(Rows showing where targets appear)
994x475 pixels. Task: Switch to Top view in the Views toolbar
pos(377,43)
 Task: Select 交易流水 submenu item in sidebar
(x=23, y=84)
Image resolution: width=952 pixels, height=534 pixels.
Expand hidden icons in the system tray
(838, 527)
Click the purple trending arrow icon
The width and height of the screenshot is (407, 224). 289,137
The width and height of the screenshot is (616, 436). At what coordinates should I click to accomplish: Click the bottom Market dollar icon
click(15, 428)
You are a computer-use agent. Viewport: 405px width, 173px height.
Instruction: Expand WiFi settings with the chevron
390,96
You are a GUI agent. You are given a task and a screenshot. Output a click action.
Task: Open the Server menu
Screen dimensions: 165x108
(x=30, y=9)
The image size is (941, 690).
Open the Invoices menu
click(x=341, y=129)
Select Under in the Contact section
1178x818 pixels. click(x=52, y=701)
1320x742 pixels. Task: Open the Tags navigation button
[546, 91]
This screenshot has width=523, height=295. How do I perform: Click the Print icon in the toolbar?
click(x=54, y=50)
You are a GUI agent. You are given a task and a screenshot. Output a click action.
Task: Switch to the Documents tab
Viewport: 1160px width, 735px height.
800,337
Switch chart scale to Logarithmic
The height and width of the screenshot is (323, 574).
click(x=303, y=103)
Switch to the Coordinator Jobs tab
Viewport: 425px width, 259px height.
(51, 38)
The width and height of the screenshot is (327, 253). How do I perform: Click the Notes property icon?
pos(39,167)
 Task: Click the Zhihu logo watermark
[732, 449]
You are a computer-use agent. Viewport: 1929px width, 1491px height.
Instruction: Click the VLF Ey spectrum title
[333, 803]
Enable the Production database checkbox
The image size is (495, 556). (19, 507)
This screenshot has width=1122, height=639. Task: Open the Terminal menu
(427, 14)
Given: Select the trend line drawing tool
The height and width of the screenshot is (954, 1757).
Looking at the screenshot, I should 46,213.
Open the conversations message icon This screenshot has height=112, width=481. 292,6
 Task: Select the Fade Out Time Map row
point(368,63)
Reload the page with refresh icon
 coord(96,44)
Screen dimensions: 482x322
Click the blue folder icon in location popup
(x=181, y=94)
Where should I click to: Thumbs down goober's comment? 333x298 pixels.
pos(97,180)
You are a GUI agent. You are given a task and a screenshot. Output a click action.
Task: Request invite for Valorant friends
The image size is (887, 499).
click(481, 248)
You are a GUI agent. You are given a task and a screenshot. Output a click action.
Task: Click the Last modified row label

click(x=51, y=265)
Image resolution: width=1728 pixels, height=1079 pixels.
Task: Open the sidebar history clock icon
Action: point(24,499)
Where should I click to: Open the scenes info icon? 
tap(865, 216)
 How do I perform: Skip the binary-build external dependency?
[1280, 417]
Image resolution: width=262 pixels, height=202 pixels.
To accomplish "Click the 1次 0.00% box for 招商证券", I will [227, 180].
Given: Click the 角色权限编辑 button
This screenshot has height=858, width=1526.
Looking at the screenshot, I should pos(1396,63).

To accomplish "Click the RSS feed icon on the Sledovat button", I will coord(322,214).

> _JOB_
Starting at the line that contains "Enable the Production database checkbox" and stopping after the line that contains "click(481, 248)", reproduce only those lines with "Valorant" replaced by "Discord" and nothing else altered.

> _SOLUTION TO THE PROBLEM_
Enable the Production database checkbox
The image size is (495, 556). (19, 507)
This screenshot has width=1122, height=639. Task: Open the Terminal menu
(427, 14)
Given: Select the trend line drawing tool
The height and width of the screenshot is (954, 1757).
Looking at the screenshot, I should 46,213.
Open the conversations message icon This screenshot has height=112, width=481. 292,6
 Task: Select the Fade Out Time Map row
point(368,63)
Reload the page with refresh icon
 coord(96,44)
Screen dimensions: 482x322
Click the blue folder icon in location popup
(x=181, y=94)
Where should I click to: Thumbs down goober's comment? 333x298 pixels.
pos(97,180)
You are a GUI agent. You are given a task and a screenshot. Output a click action.
Task: Request invite for Discord friends
The image size is (887, 499).
click(481, 248)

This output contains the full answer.